CFHN: What kind of symptoms can men expect as they age and testosterone levels drop?  Are the symptoms as dramatic, or noticeable, as they are for women in menopause?  Please explain.

Dr. Alberton: Symptoms may be non-specific, such as fatigue, irritability, or changes in the body due to alteration in muscle mass and fat distribution.  These can be easily seen as normal age-related changes that vary from individual to individual.  Symptoms can also be more specific: Decreased libido, infertility, or lack of erections or rigidity with erections.  Since most symptoms are not very specific to testosterone deficiency, the gradual decline may not be noticed right away.

CFHN: Can men expect declines in fertility?  Like women, do they need to be concerned about their biological clocks and potential health risks to children because of advanced paternal age? 

Dr. Alberton: Although lower fertility does occur as men age, usually concerns about a “biological clock” are not often an issue.  The gradual decline is occurring after most have already started and are potentially no longer adding to the family.  Also, there have been many cases where men are still becoming fathers in their 70s and 80s.  Potential mutations in sperm and changes in sperm motility can occur more often at that age.  However, that does not always affect fertility.  Actually, supplementation in men with hyogonadism may further suppress sperm production.  For patients considering retaining their fertility, testosterone replacement should be deferred and discussed with their physician.

CFHN: Is testosterone replacement popular with men?  When is it advised?  What kind of risks are associated with replacement therapy?

Dr.

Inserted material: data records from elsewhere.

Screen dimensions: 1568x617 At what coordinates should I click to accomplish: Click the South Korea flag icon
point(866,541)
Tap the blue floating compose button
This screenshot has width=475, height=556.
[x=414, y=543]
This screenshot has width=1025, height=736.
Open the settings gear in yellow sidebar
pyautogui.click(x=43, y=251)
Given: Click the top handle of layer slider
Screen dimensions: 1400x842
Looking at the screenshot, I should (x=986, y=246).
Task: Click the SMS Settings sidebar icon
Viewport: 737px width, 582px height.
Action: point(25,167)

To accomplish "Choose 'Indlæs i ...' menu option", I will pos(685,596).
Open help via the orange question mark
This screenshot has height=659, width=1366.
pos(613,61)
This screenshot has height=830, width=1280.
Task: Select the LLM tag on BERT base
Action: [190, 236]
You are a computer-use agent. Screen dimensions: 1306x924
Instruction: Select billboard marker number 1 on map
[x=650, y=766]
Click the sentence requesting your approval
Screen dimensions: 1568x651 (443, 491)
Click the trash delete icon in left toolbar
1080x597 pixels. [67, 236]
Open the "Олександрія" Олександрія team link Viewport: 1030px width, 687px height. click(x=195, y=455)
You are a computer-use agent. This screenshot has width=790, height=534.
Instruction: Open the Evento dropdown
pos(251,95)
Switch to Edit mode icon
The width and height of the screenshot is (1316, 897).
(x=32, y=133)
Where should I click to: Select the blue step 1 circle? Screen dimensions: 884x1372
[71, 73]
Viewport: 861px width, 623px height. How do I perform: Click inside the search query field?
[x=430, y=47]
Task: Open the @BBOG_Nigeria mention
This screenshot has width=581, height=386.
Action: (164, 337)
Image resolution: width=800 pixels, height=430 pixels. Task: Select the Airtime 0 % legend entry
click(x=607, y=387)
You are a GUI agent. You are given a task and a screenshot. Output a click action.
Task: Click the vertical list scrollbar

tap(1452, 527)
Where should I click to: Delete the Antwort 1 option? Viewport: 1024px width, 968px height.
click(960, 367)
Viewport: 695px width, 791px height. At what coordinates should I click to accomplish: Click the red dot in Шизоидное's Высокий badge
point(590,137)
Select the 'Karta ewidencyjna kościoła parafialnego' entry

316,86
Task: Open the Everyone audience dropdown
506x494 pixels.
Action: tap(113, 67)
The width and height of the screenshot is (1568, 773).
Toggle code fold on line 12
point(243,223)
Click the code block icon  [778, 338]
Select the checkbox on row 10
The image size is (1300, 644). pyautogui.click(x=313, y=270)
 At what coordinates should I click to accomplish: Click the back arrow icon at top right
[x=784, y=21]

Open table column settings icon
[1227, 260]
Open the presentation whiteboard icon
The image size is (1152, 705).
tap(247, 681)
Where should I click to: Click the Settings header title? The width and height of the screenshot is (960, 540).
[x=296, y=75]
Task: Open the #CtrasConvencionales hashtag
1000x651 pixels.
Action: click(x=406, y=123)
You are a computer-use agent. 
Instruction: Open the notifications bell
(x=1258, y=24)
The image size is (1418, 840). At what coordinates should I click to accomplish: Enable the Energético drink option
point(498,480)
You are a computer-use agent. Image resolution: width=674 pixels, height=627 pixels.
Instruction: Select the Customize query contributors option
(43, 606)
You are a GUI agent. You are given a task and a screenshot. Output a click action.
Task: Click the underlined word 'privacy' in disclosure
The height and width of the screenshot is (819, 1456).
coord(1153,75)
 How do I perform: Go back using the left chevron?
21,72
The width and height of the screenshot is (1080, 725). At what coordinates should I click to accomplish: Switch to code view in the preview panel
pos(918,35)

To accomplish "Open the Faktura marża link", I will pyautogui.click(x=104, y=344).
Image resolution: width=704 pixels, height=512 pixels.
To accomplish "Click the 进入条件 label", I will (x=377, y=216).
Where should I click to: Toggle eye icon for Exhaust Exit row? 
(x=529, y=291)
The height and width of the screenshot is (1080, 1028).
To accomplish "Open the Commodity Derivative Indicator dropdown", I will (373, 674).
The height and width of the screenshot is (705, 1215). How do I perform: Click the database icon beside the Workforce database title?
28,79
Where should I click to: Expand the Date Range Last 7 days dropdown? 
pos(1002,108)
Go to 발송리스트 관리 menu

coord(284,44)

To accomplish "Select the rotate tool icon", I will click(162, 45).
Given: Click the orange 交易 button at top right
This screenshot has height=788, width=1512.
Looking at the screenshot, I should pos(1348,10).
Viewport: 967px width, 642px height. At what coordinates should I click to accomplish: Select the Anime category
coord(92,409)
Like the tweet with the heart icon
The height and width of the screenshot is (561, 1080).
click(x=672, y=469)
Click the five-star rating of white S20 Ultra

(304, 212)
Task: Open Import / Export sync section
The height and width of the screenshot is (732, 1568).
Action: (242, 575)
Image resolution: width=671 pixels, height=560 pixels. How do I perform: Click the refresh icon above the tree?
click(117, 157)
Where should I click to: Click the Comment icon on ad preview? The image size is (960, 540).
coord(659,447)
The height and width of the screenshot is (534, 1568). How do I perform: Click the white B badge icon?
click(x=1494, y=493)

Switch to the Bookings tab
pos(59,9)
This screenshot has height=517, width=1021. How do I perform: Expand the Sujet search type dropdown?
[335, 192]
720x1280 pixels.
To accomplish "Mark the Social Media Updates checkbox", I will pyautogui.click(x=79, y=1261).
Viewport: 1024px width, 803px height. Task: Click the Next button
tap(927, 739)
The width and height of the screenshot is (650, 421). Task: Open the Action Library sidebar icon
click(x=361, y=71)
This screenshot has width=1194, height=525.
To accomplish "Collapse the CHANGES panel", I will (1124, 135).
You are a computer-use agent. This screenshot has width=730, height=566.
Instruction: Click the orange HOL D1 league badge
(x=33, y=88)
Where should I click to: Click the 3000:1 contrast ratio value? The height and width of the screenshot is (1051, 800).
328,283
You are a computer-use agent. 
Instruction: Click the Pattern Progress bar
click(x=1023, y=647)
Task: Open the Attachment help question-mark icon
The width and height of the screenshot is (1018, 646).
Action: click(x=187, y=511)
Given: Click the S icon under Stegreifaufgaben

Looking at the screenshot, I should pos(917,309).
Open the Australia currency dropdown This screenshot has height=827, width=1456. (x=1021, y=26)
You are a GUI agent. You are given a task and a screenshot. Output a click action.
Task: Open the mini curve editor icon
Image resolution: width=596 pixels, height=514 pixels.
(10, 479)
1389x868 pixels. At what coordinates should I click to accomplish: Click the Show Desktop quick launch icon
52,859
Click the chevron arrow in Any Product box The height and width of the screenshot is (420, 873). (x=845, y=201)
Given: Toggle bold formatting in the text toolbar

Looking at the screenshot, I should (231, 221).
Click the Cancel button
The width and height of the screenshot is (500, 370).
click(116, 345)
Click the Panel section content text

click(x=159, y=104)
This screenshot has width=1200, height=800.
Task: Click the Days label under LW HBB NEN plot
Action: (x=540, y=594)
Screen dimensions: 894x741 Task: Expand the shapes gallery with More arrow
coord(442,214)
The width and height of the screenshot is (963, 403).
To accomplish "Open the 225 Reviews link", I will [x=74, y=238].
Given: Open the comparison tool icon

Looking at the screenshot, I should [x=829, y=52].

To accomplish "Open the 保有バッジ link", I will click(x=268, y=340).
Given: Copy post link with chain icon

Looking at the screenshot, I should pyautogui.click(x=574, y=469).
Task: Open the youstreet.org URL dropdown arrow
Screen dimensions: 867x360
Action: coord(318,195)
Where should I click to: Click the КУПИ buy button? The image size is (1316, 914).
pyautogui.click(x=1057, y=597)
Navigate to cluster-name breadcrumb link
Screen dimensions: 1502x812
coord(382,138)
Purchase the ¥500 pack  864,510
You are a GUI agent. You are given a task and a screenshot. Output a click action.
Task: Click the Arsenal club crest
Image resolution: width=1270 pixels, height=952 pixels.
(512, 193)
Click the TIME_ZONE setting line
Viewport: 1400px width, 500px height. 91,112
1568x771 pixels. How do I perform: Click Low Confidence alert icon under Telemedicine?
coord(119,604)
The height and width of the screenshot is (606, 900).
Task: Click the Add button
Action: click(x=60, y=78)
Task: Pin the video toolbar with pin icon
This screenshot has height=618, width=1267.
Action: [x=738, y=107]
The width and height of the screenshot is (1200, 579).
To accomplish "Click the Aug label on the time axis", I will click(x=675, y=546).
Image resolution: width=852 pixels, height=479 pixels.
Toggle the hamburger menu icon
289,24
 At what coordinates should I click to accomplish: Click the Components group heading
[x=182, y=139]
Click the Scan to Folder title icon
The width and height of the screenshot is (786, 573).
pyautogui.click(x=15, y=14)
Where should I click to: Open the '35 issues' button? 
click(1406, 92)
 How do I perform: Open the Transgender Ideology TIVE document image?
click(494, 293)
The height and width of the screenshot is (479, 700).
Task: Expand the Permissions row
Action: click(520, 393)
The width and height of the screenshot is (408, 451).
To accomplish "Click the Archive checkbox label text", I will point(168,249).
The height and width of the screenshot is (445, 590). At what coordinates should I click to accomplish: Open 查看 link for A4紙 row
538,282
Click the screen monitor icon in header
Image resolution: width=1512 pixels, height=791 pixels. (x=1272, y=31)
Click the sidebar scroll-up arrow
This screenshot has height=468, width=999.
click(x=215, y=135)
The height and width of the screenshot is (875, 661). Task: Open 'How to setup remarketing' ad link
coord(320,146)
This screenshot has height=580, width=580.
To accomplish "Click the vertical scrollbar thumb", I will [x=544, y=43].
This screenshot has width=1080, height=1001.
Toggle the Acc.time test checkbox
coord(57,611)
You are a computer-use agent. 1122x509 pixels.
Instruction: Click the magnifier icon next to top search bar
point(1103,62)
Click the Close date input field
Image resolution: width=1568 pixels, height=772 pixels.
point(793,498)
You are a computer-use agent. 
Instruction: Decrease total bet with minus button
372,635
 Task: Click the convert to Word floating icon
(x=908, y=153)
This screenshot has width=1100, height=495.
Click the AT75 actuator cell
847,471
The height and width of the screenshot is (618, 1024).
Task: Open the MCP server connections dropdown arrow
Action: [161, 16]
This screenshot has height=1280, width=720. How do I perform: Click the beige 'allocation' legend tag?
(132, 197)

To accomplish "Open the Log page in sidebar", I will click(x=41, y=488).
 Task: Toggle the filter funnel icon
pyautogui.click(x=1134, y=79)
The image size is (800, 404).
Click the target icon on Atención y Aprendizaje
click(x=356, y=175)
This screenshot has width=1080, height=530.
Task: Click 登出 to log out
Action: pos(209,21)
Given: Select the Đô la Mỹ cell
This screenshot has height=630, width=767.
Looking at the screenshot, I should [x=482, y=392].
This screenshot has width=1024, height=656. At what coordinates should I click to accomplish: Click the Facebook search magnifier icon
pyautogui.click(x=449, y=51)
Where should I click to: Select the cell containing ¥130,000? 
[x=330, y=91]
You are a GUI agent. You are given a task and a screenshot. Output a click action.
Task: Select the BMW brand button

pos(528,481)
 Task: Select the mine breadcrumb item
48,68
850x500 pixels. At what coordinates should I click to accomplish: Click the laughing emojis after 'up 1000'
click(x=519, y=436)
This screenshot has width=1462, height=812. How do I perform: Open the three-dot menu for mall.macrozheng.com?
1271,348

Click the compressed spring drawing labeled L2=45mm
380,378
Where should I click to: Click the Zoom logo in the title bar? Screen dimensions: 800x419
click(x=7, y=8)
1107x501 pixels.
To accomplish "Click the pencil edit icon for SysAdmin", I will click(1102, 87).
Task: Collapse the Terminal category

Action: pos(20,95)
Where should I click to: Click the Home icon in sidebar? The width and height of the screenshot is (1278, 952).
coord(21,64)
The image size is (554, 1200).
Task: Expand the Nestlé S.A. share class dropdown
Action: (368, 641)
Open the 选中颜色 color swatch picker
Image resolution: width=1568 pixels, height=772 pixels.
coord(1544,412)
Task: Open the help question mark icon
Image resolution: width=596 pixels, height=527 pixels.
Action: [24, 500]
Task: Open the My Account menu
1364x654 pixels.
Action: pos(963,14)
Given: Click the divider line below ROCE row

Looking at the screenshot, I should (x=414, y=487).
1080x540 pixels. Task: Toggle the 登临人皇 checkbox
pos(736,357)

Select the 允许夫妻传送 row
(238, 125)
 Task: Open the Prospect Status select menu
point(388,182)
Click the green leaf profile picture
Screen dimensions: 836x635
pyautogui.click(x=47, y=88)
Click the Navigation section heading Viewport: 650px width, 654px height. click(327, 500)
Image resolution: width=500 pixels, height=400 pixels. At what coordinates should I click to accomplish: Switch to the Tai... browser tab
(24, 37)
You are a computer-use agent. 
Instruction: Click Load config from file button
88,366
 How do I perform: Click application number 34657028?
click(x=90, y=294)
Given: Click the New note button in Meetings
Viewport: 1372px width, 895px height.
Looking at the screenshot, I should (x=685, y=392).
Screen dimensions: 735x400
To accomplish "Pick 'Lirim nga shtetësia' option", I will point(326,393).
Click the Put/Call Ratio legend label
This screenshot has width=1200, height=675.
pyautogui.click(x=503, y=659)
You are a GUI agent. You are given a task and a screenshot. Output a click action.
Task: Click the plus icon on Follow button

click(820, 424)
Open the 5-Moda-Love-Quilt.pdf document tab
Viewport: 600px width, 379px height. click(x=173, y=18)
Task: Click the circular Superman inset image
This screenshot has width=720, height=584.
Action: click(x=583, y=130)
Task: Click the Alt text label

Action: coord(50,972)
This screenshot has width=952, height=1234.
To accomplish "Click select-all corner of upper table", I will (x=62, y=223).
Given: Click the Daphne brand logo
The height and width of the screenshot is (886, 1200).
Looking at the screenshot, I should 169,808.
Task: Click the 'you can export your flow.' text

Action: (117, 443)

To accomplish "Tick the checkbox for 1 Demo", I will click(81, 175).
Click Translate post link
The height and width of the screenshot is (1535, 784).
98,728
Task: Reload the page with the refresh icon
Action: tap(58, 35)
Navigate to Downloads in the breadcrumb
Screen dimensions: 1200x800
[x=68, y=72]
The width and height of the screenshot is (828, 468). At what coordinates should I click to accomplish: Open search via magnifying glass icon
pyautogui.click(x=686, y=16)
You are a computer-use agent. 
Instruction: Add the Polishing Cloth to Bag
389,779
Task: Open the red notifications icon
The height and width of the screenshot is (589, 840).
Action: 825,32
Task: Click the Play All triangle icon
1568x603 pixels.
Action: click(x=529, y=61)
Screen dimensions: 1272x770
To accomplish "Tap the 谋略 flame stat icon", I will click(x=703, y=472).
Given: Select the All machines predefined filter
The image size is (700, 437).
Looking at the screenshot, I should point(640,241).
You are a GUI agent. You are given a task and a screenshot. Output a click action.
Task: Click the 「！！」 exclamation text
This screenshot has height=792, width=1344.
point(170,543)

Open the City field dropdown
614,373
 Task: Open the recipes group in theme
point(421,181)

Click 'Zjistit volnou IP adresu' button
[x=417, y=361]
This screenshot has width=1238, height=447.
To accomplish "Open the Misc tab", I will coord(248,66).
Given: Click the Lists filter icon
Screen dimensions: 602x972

Alberton: Testosterone replacement has existed for several decades, mostly in the form of injection.  However, topical applications have become popular recently.  Most physicians would probably agree there has been a significant rise in patient requests for testosterone testing since there have been more direct-to-consumer ads.

Testosterone supplementation is advised when patients present with signs and symptoms, and when there are clinic laboratory findings of testosterone deficiency.  The Endocrine Society Task Force does not recommend routine general population screening in asymptomatic men.  In addition, some insurance providers will not cover testing if the reason behind ordering it is erectile dysfunction or impotence.

Supplementation is not for all, even if levels are truly low.  The benefits vs. risks when starting any therapy are always the consideration in medicine, regardless of diagnosis.  Individualized therapy and consideration are key rather than a cookie-cutter approach.  Caution in patients with enlarged or cancerous prostates is to be considered.  Caution in patients with known uncontrolled hypertension and heart failure are considerations as well.  Fertility may be affected by treatment; patients considering treatment should be made aware of that.  Changes in skin, fluid retention, breast enlargement, male pattern baldness (usually familial), worsening of sleep apnea, decreasing urine flow, amongst other potential adverse effects—as well as a specific reaction to the pill, shot, or topical testosterone itself—can occur.